Airflow separation above wind waves

The influence of waves on the flux of momentum is perhaps still the largest uncertainty in determining precise bulk air-sea momentum fluxes for a variety of conditions. Yet, an accurate knowledge of the drag of the ocean on the atmospheric flow is, for example, crucial to the prediction of high wind speed conditions such as those which occur in tropical storms and hurricanes, and also for the modeling of long term global climate trends. In recent studies, it was found that it is the small wind waves that support much of the stress at the interface between the ocean and the atmosphere. However, the role of the airflow separation above the waves is not well understood. This is due to the fact that there is, to date, virtually no direct observations of airflow separation above wind waves, let alone quantitative stress measurements. This, in turn, is due to the difficulty of making measurements within a wave height of the mean water level.
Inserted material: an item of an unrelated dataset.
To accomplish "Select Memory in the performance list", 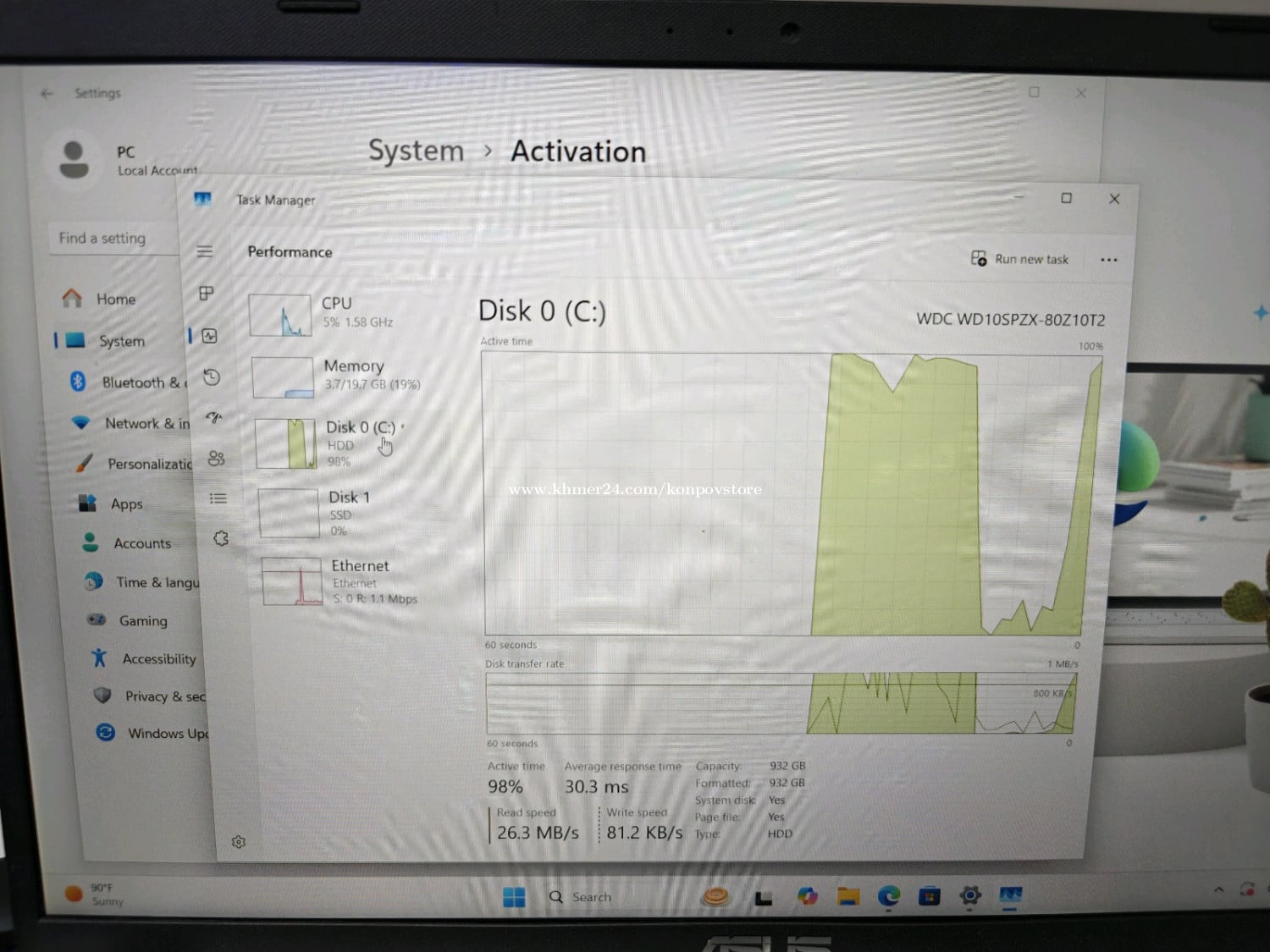I will (339, 376).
We present direct laboratory measurements of the velocity in the airflow above wind generated waves. These data were obtained using optical techniques and thus we were able to measure the velocity within the viscous sublayer above the wavy surface. We observe direct evidence of the separation of this viscous sublayer past the crest of the wind waves. The separation leads to the transport of vorticity away from the surface and the generation of significant mixing. Concurrently, we present the first direct estimate of the surface viscous tangential stress in the airflow. The intermittent separation of the viscous sublayer past the crest of the wind waves leads to dramatic along-wave variability in the surface viscous tangential stress. These results hold for wind speeds that would normally be considered low to moderate. Furthermore, the statistics of separation events correlate with surface wave slope parameters, indicating that, while linear and non-separated models might only be adequate for the very initial stages of the wave generation process and in extreme low wind speed conditions, parameterizations of the mean effects of airflow separation on the total air-sea stress based on surface wave spectra products might be successful approaches.